DeepSeek raised over $7.4B at a $50B valuation in its first external funding round. The structure is unusual: investors placed funds into a limited partnership managed by CEO Liang Wenfeng, with no voting rights and a five-year lock-up.
Key facts
- Raised ~$7.4B at a $50B valuation.
- Liang Wenfeng invested ~$2.9B personally.
- Tencent and CATL are among the biggest outside backers.
- Investors face a five-year lock-up with no voting rights.
- DeepSeek-V4 is 11-35x cheaper than OpenAI's GPT-5.5.
Chinese AI startup DeepSeek has raised more than 50 billion yuan — approximately $7.4 billion — in its first external funding round, according to The Decoder. The company's valuation now tops $50 billion, The Information reports. As recently as April, the numbers being floated were at least $300 million at a $10 billion valuation.

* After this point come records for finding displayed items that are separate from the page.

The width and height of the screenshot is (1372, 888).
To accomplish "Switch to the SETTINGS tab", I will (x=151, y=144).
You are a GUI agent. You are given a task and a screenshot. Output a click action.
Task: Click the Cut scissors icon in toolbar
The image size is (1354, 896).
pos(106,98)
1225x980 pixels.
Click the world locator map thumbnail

The deal structure is unusual. Investors had to put their money into a limited partnership managed by CEO Liang Wenfeng, not directly into DeepSeek. They have no voting rights and face a five-year lock-up period. The only exception is China's state-backed AI investment fund, which invested directly and keeps its voting rights. Founder Liang himself put in about 20 billion yuan, according to Reuters. Tencent and battery maker CATL are among the biggest outside backers. Liang had told investors ahead of the round that he prioritizes foundational AI research and AGI development over short-term profits and plans to keep building open-source models.

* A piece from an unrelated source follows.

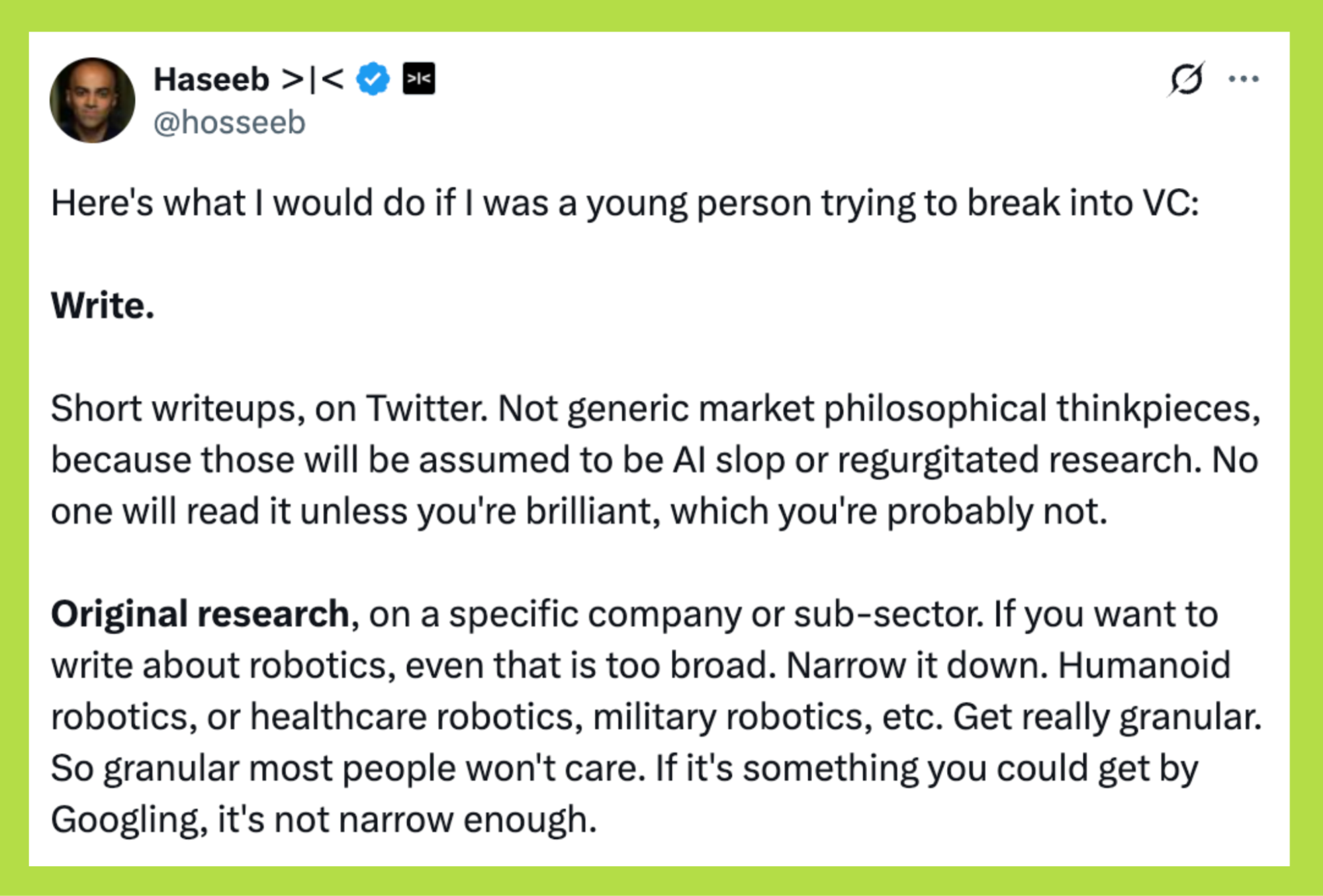Click the @hosseeb handle
1323x896 pixels.
[x=229, y=123]
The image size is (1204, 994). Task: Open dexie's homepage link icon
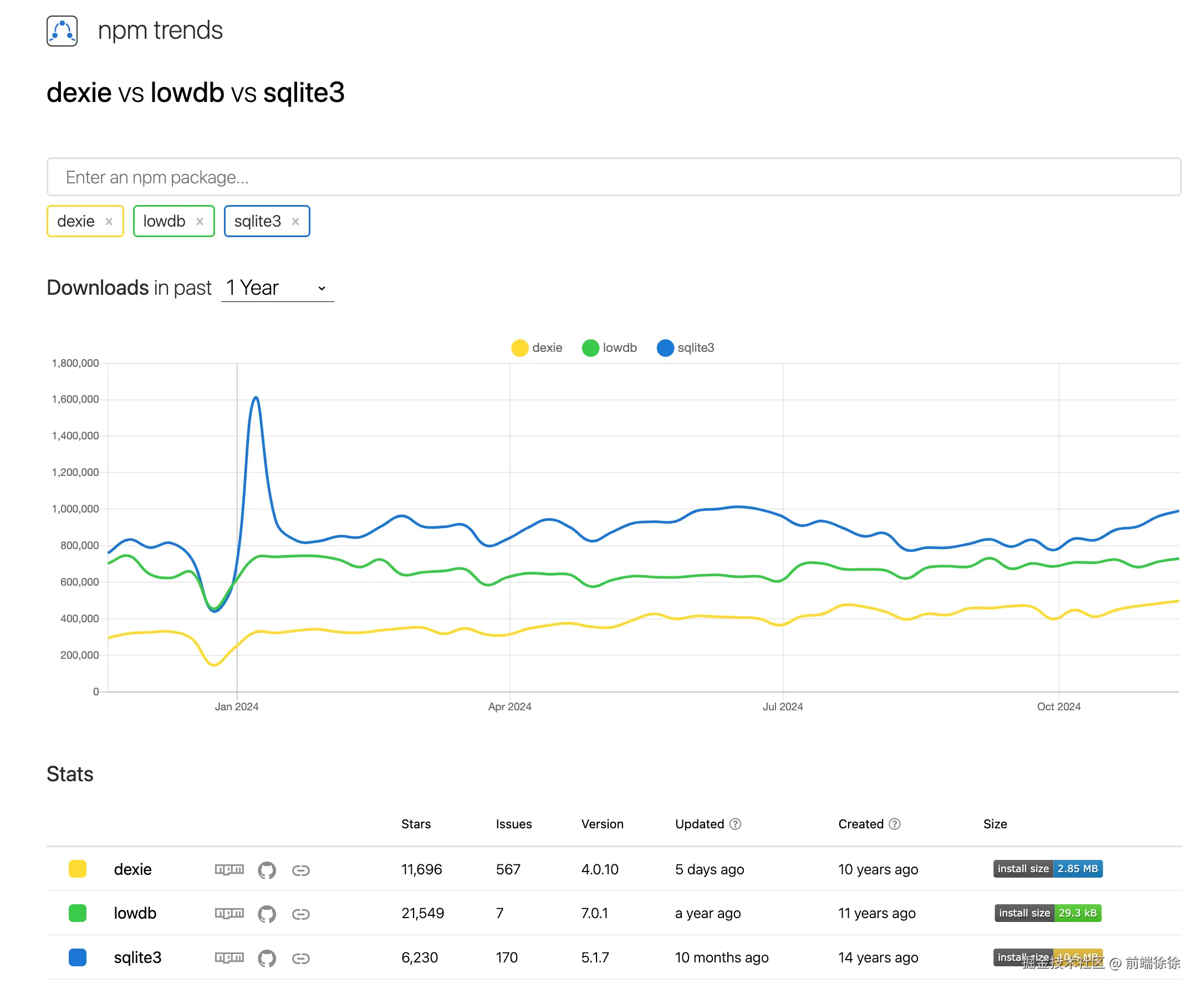[x=300, y=870]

DeepSeek gained global attention early last year with its V3 and R1 models. In April 2026, the company followed up with V4, the largest open-weights model to date, which runs on Huawei chips. DeepSeek is also squeezing US rivals on price. The company made its 75 percent discount on V4 Pro permanent, making the model roughly 11 times cheaper on input and 35 times cheaper on output than OpenAI's GPT-5.5. Still, DeepSeek's valuation is modest compared to OpenAI and Anthropic, which are both approaching the trillion-dollar mark.
What to watch

Watch for DeepSeek's next model release and whether it maintains its open-weights strategy as it scales. Also monitor Tencent and CATL's involvement in future rounds, and whether the limited partnership structure becomes a template for other Chinese AI labs.